[[ MATERIAL SHOWN, beginning ]]

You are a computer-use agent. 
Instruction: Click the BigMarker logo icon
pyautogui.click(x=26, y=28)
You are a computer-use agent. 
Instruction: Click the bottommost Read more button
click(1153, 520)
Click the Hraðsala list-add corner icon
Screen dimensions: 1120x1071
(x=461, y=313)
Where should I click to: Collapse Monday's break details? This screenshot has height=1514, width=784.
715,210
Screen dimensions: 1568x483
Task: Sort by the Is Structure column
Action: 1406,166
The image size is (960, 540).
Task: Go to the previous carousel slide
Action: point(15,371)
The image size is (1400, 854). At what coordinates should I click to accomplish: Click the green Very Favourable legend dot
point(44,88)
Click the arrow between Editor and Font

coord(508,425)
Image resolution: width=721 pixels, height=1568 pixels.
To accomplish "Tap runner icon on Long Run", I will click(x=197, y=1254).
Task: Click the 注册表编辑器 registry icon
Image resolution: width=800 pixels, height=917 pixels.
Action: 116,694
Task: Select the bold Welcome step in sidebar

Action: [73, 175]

[[ MATERIAL SHOWN, end ]]

» **WORK ORDER**
Exact copies of all the records are to be printed.

» **WORKED SOLUTION**
You are a computer-use agent. 
Instruction: Click the BigMarker logo icon
pyautogui.click(x=26, y=28)
You are a computer-use agent. 
Instruction: Click the bottommost Read more button
click(1153, 520)
Click the Hraðsala list-add corner icon
Screen dimensions: 1120x1071
(x=461, y=313)
Where should I click to: Collapse Monday's break details? This screenshot has height=1514, width=784.
715,210
Screen dimensions: 1568x483
Task: Sort by the Is Structure column
Action: 1406,166
The image size is (960, 540).
Task: Go to the previous carousel slide
Action: point(15,371)
The image size is (1400, 854). At what coordinates should I click to accomplish: Click the green Very Favourable legend dot
point(44,88)
Click the arrow between Editor and Font

coord(508,425)
Image resolution: width=721 pixels, height=1568 pixels.
To accomplish "Tap runner icon on Long Run", I will click(x=197, y=1254).
Task: Click the 注册表编辑器 registry icon
Image resolution: width=800 pixels, height=917 pixels.
Action: 116,694
Task: Select the bold Welcome step in sidebar

Action: [73, 175]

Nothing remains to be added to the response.